→ Work item:
Pictures are to be dropped from the copy. Retype the listing exactly.

Provided data Start Marker

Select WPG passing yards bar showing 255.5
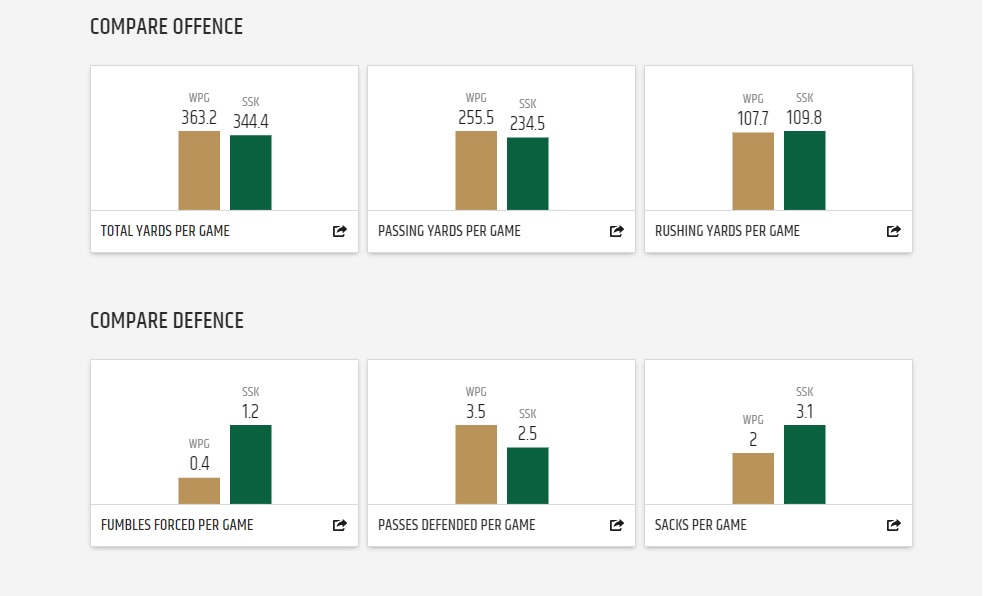coord(476,170)
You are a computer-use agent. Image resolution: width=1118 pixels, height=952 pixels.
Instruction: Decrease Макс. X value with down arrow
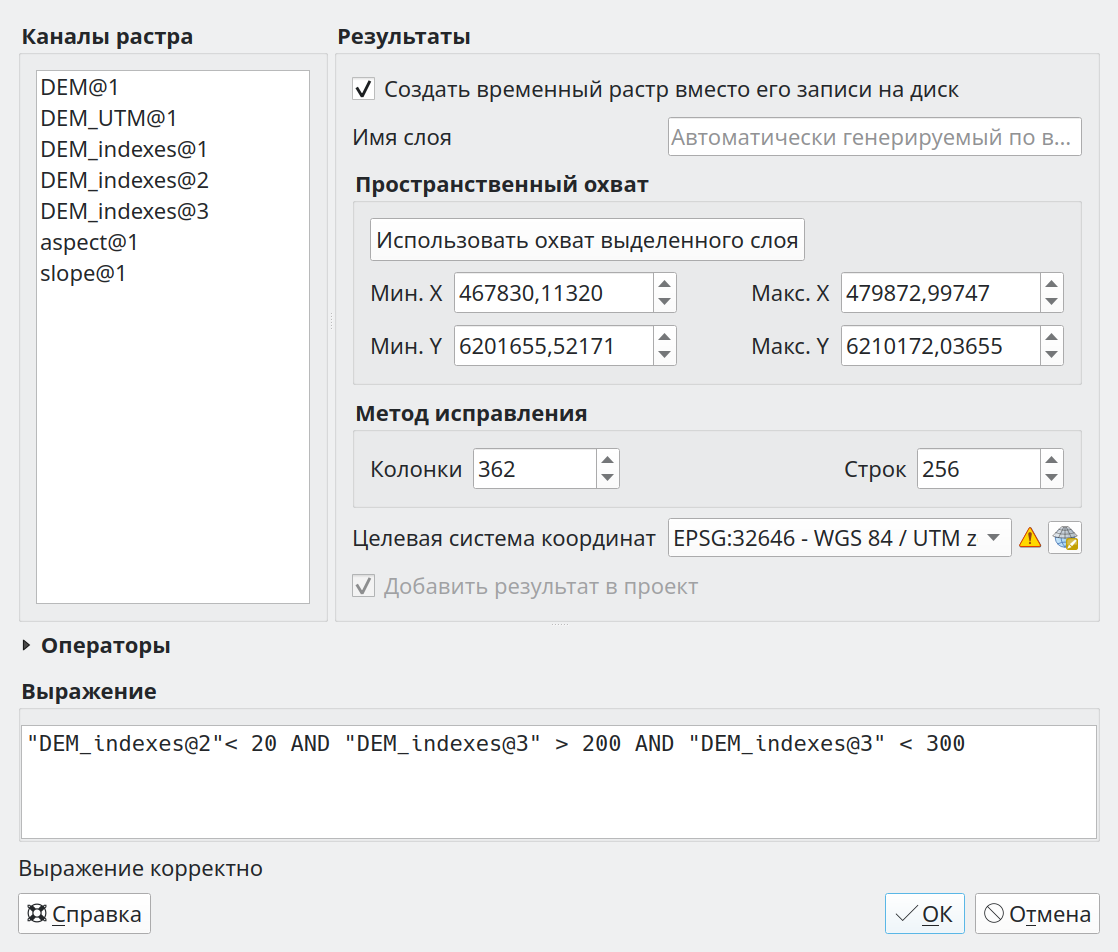(x=1052, y=302)
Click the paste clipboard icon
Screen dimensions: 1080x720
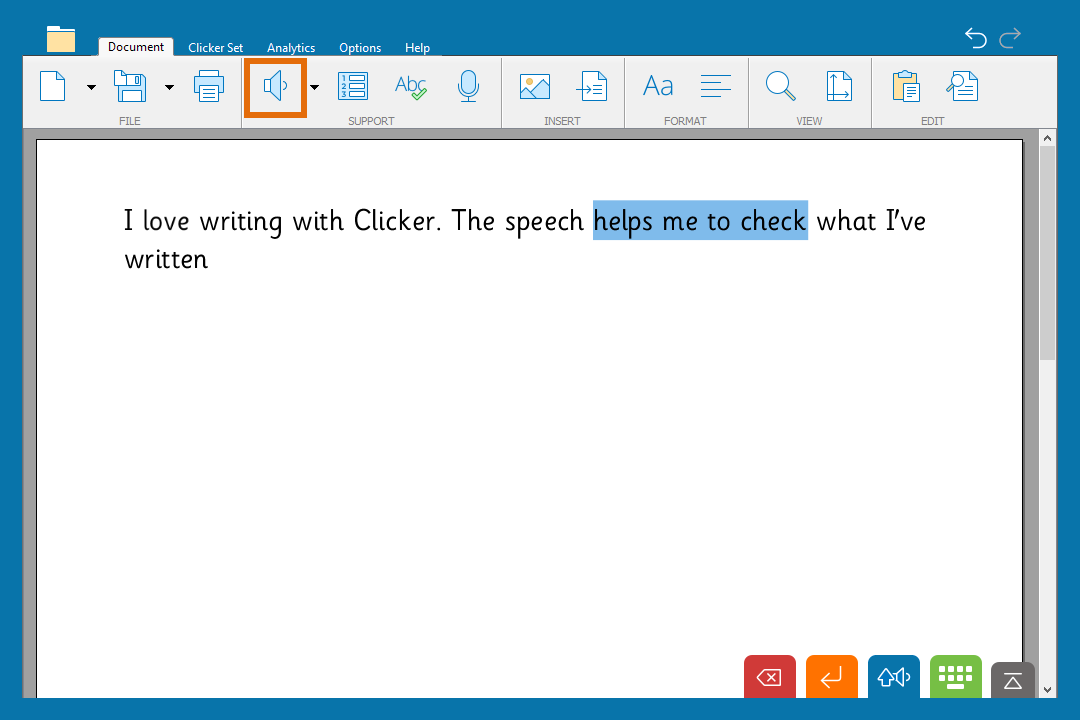pyautogui.click(x=906, y=87)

Provided data End Marker

→ Answer space:
Select WPG passing yards bar showing 255.5
coord(476,170)
You are a computer-use agent. Image resolution: width=1118 pixels, height=952 pixels.
Instruction: Decrease Макс. X value with down arrow
(x=1052, y=302)
Click the paste clipboard icon
Screen dimensions: 1080x720
pyautogui.click(x=906, y=87)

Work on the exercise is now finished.